■ TASK TO COMPLETE: Leaving out all pictures, transcribe exactly the lines between the line with "This screenshot has height=480, width=640." and the last line of the records below, both included.

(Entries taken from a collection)
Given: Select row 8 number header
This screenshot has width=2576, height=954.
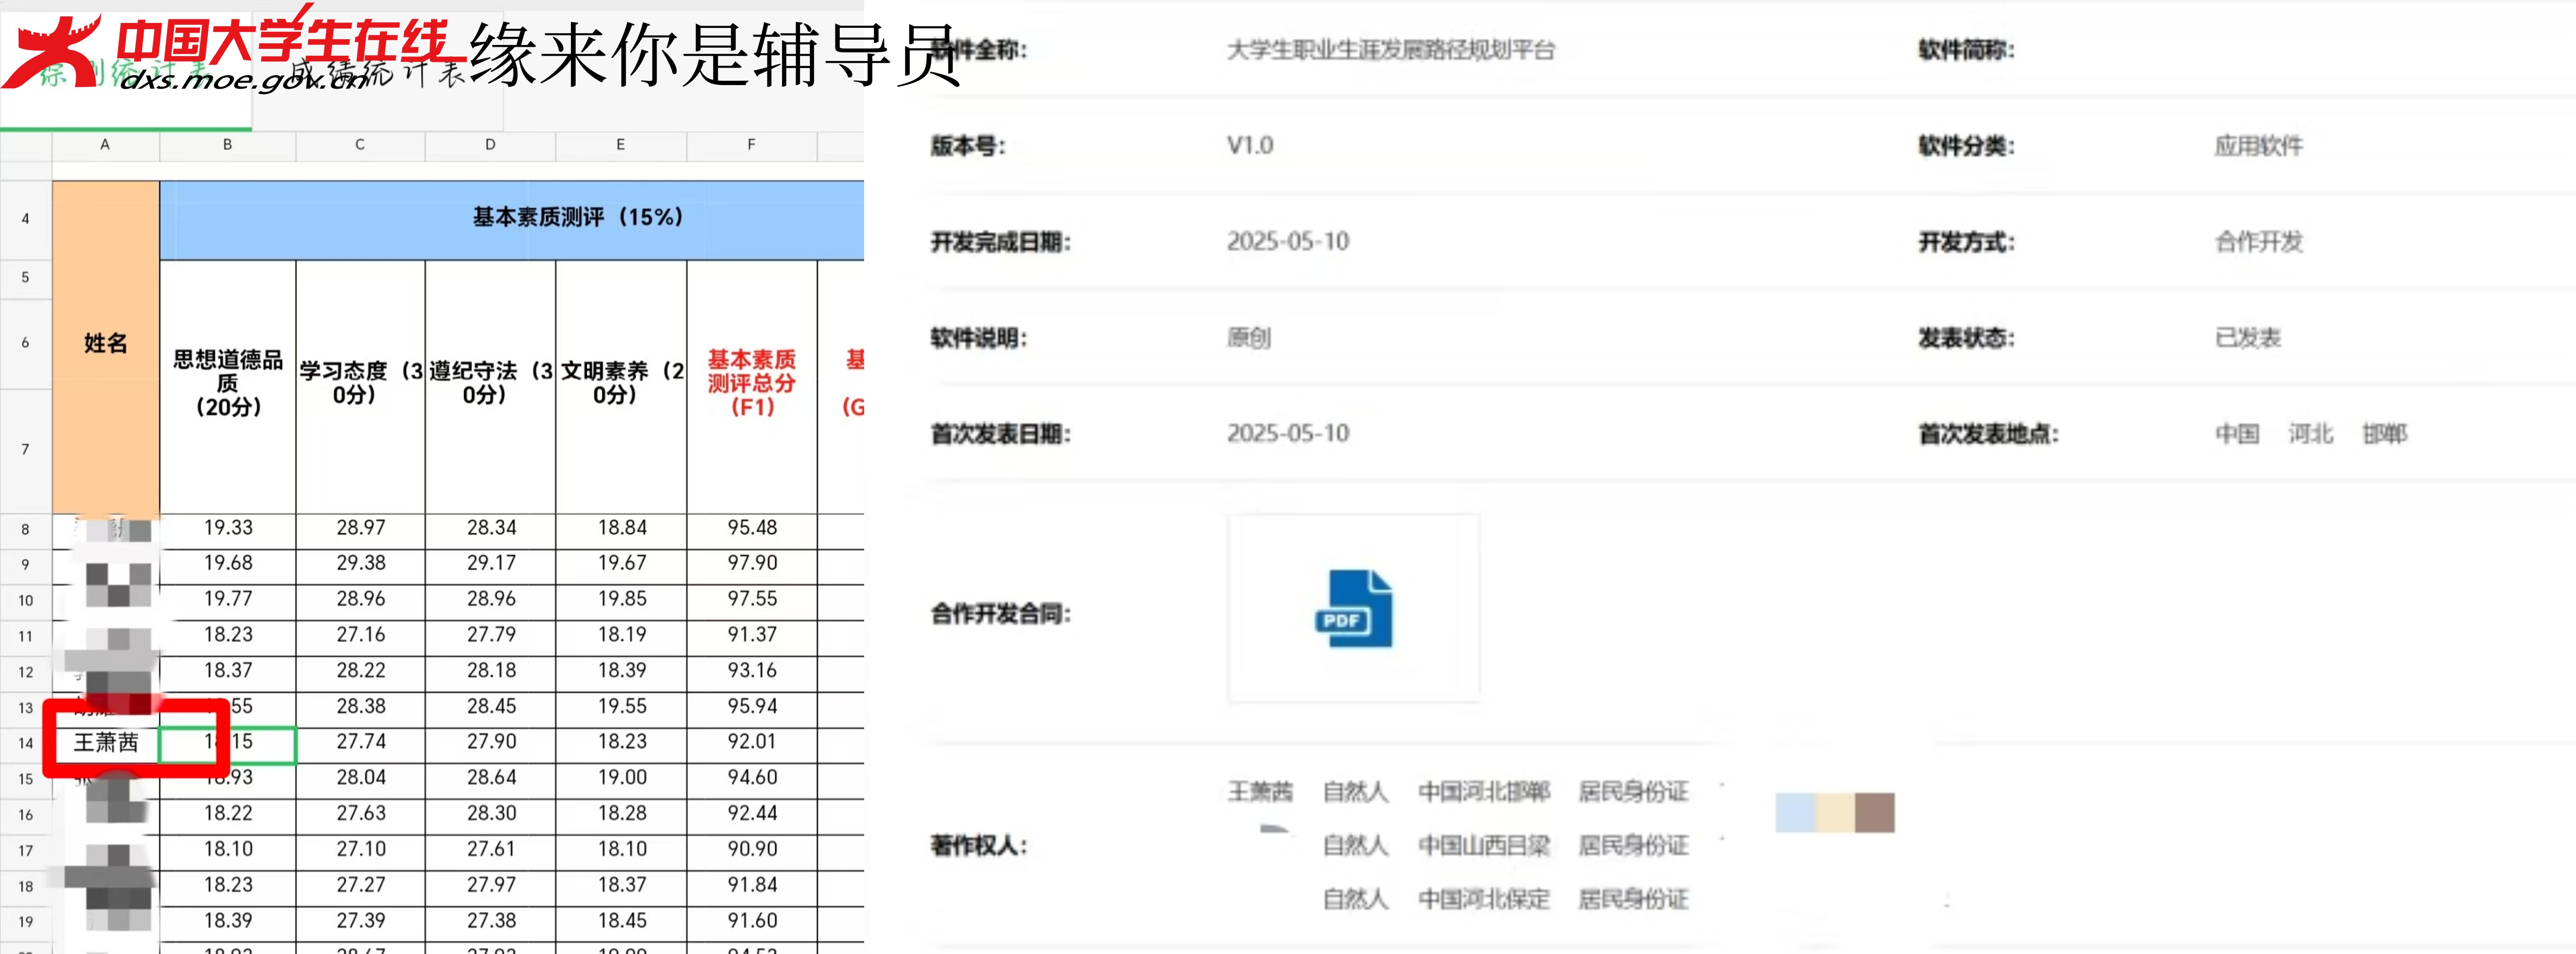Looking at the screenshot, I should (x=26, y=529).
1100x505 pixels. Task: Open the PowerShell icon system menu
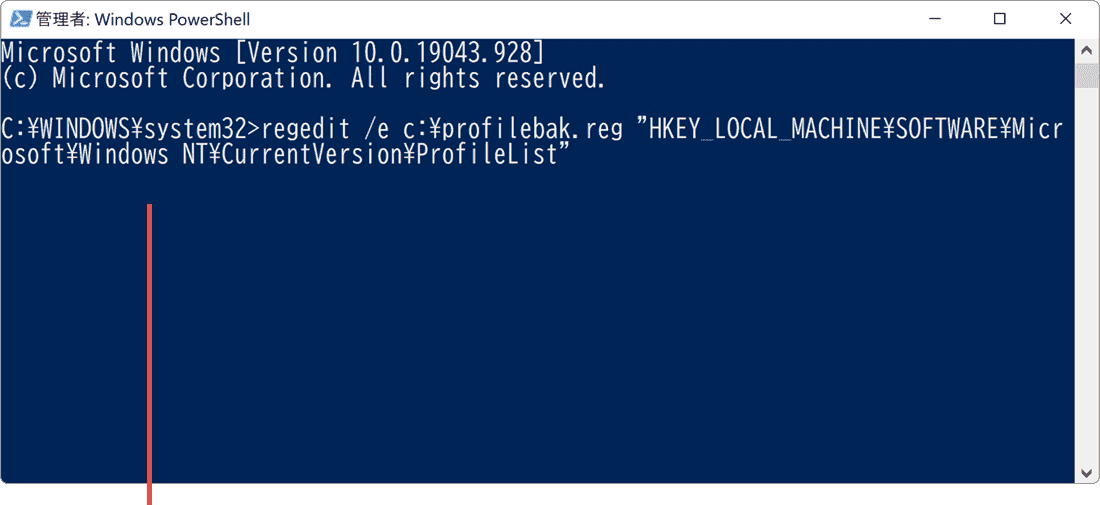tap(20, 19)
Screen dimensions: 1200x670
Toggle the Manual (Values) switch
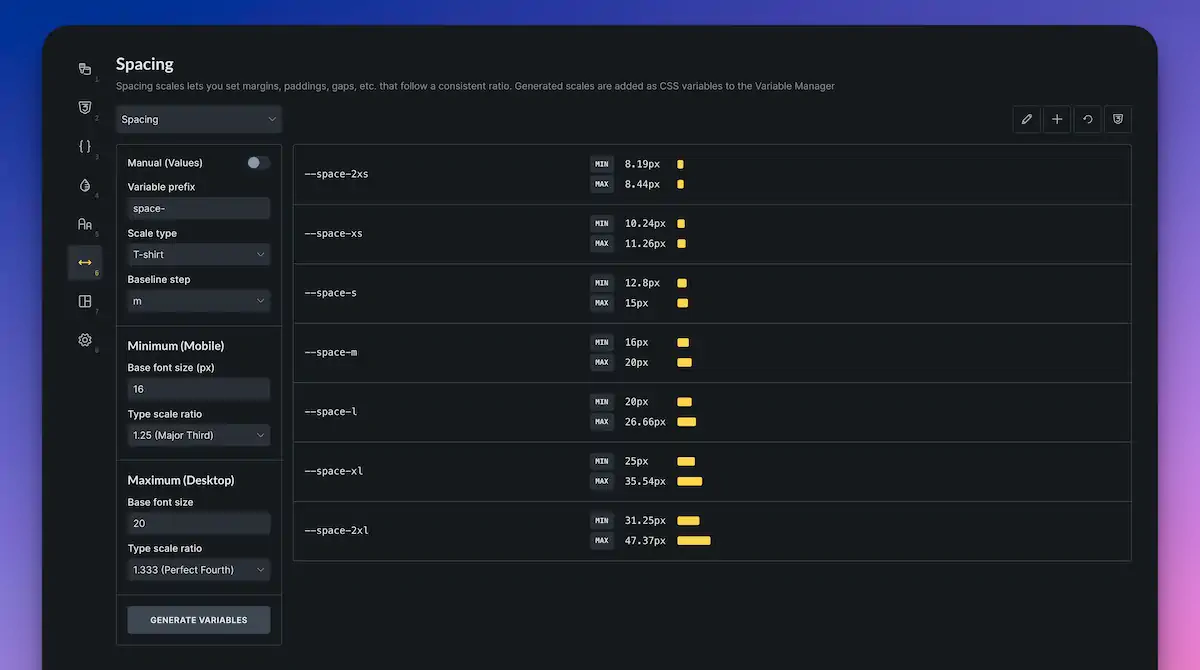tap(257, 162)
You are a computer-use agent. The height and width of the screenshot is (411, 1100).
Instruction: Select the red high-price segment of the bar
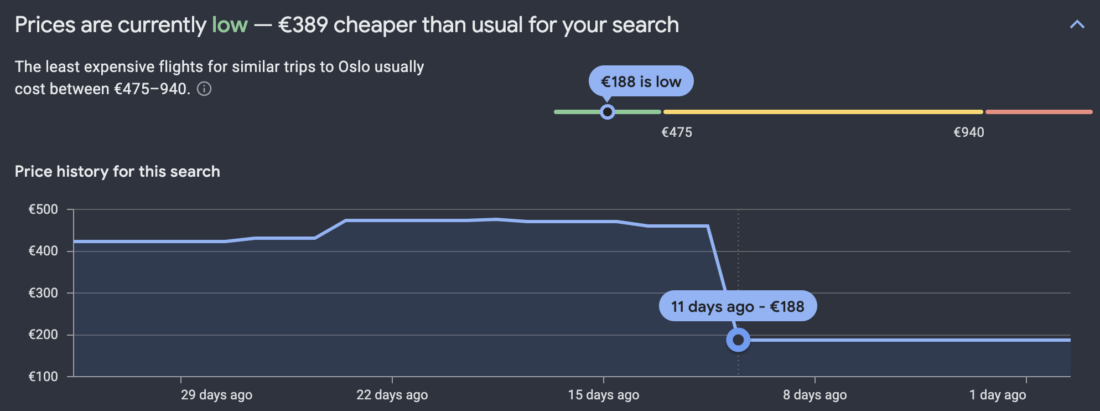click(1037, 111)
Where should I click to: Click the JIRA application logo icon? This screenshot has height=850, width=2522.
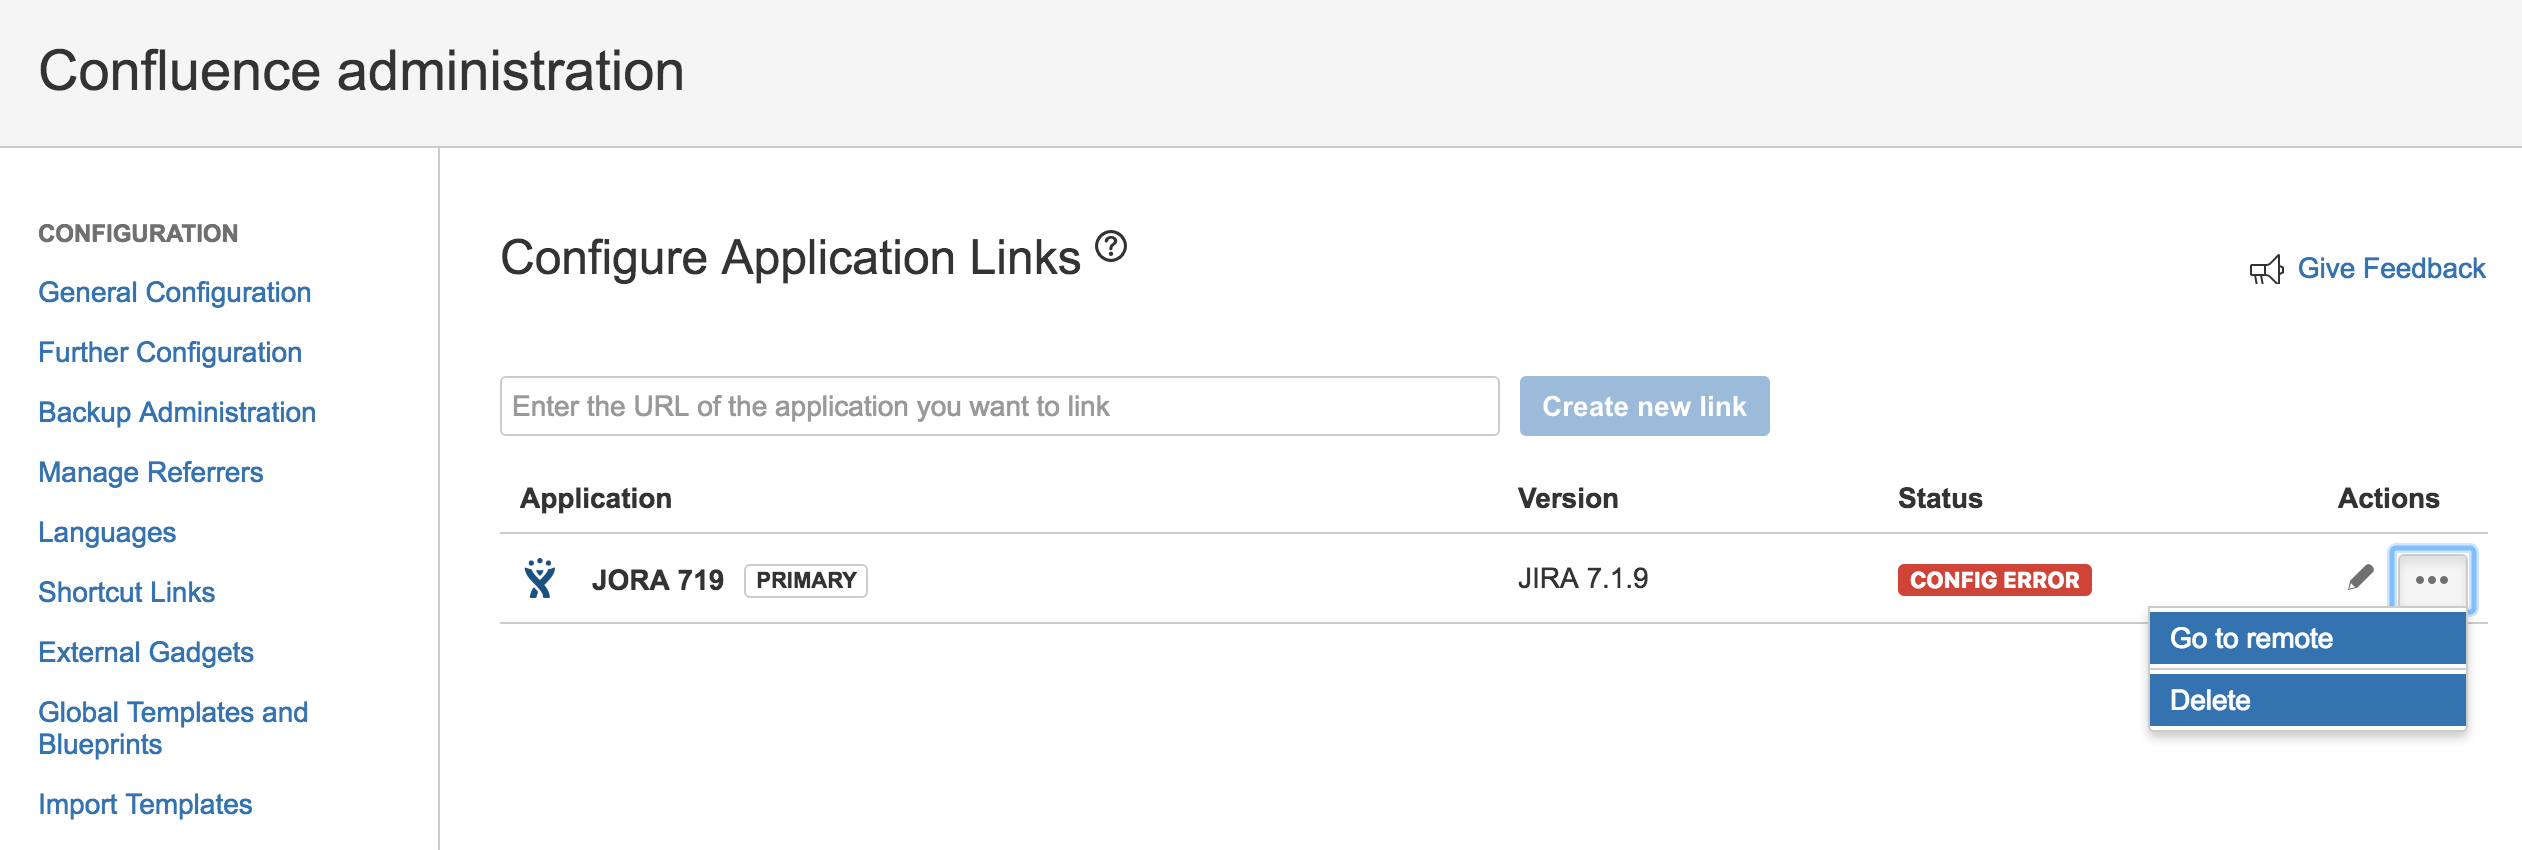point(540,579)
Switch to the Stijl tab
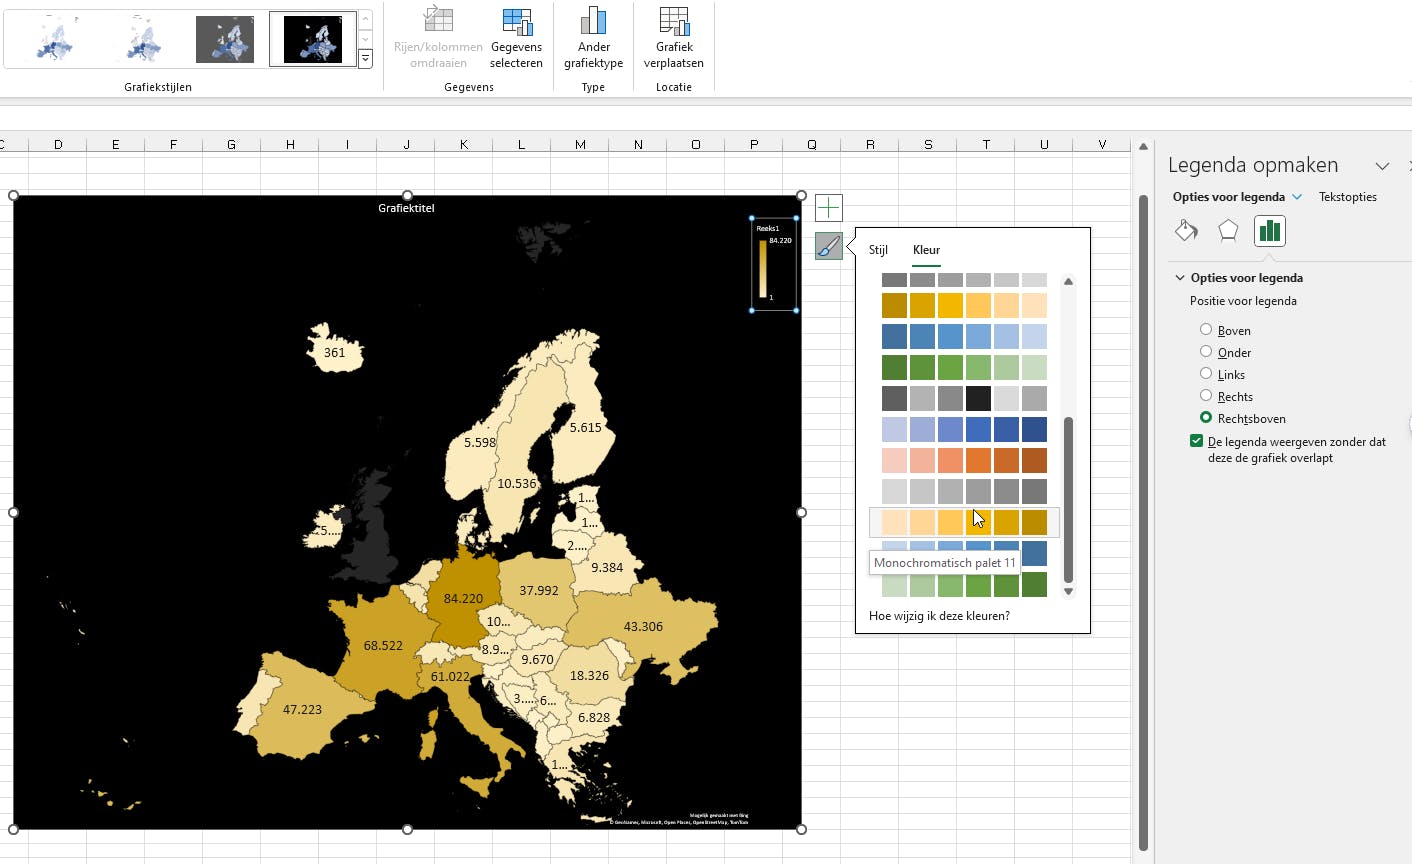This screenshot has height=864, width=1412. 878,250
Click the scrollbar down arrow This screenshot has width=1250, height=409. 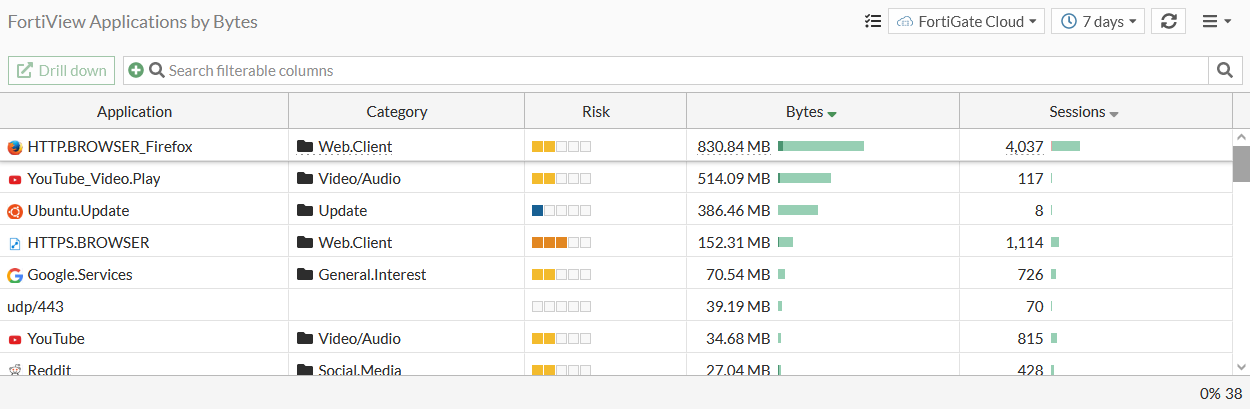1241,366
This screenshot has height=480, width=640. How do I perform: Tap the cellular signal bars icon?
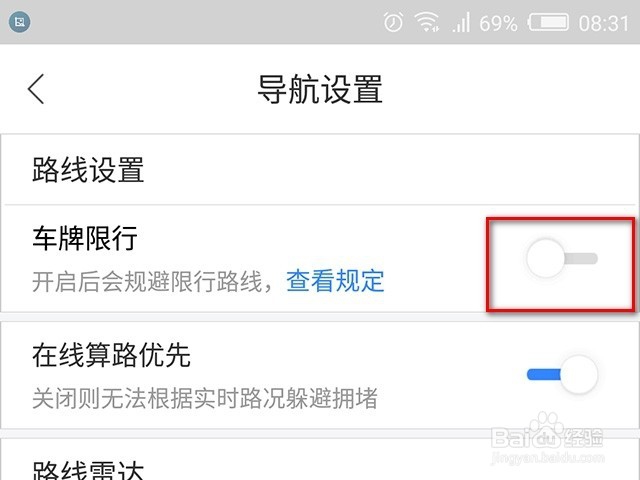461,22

■ RESPONSE FOR THIS EXERCISE:
This screenshot has height=480, width=640. How do I perform: Tap the cellular signal bars icon?
461,22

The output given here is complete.